М. К. никогда и нигде не ссылается на опыт мысли Бахтина, на описанный им феномен «человека у зеркала», один из лейтмотивов его антропологии, согласно которому мне как автору поступающего мышления ещё предстоит преодолеть свой чужой голос и обрести собственный, поскольку я смотрю на себя не своими глазами и говорю не своим голосом, смотрю чужими глазами и сужу о себе с чужого голоса. Преодоление чужого сознания, сидящего во мне, есть акт поступающего мышления, что собственно и есть взросление. Но, похоже, Бахтин не стал для М. К. своим автором, собеседником и проводником по кругам ада. Для него проводниками были Декарт, Кант, Пруст. Это, впрочем, объяснимо, мы об это уже говорили. Феноменологию он открыл для себя независимо от Гуссерля, а событийную онтологию в философии открыл независимо от Бахтина и Хайдеггера26.
«событие бытия есть понятие феноменологическое, ибо живому сознанию бытие является – как событие, – и как в событии – оно действенно в нем ориентируется и живет».
М. К. не говорит о феномене человека у зеркала. Но имеет в виду то же самое: я смотрю на другого, но не понимаю его как Другого, смотрю на себя, но у меня на глазах пелена чужого сознания, чужие схемы, с языка слетает чужое слово. Я смотрю на себя чужими глазами. Надо снять пелену с глаз, открыть, точнее, открыться, совершить феноменологический сдвиг. Потому и Бахтин, и М. К. свой метод называют феноменологическим, не ссылаясь на Гуссерля. Такое открывание устроено не как индивидуально-психологическое действие, а по логике своего закона. Человек открывается – и ему открывается Правда, то, что есть на самом деле. Такая возможность открывания появляется в силу построения этого органа-текста, дающего понять, увидеть то, что скрыто. Но «сокрытость потаённого», если выражаться по Хайдеггеру, потому и происходит, что повседневность застит глаз, он не настроен, не научен умному зрению и умному действию.
Но роман-орган, научая видеть потаённое, открываться ему, тем самым меняет и самого человека, вырабатывающего в себе того самого субъекта, точнее, автора. Этот последний, повзрослевший, находит в себе силы излечивать в себе слабого и ветхого, как это происходило и у М. Пруста, боровшегося со своей астмой силой романа, или у Ф. М. Достоевского, с его эпилепсией, выдавливающего гной души на страницах «Записок из подполья», или у В. Т. Шаламова, выкрикивающего со слезами свои рассказы. Роман становится органом изменения себя, слабого и больного, способ овладения собой, своей судьбой [ПТП 2014: 81].
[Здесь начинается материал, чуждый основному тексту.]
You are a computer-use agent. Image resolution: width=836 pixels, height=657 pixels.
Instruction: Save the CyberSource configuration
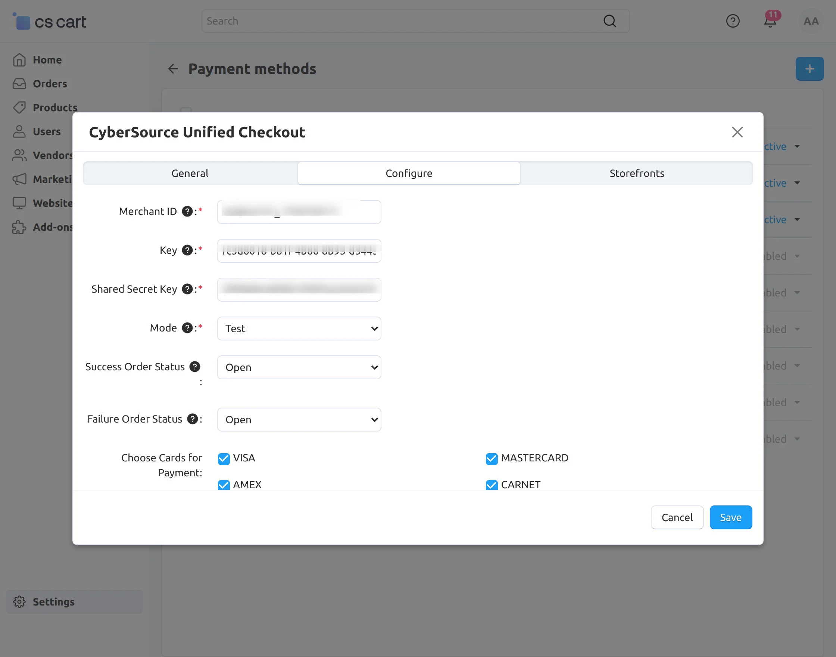(730, 517)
Но на такой поступок в обычной жизни человек редко решается. Не привык. Боится, он сросся со своими привычками, схемами поведения и сознания. Со своей привычной идентичностью, приватностью, то есть, своей частичностью, ущербностью.
Потому настоящая, собственно Автобиография, письмо жизни как свидетельство о рождении меня, Автора, начинается не там и тогда, где и когда человек вспоминает себя слабого, больного, несчастного, а там и тогда, когда он совершает открывание в себе иного, собственно автора, открывающегося и становящегося цельным и полным, преодолевающего собственную приватность. Сами по себе дневники и воспоминания еще не становятся автобиографией, то есть своим словом о себе самом. Привычка вести дневники, личные и интимные записи, писать письма, рассказывая в них своё сокровенное, скрытое от чужих глаз (ещё одно лукавство – обычно эта скрытость показная; каждый автор дневников рассчитывает, что дневники эти найдутся после его смерти, их опубликуют и все увидят, какой он был на самом деле, умный, ранимый, тонкий, чувствительный…) приводит к тому, что мы получаем обилие текстов при отсутствии автобиографии. Мы выдаём дневниковые записи за автобиографию, хотя таковой они не являются, выступая фактически осколками кривого зеркала, в котором явлен образ того самого, чужого, исковерканного, не моего я.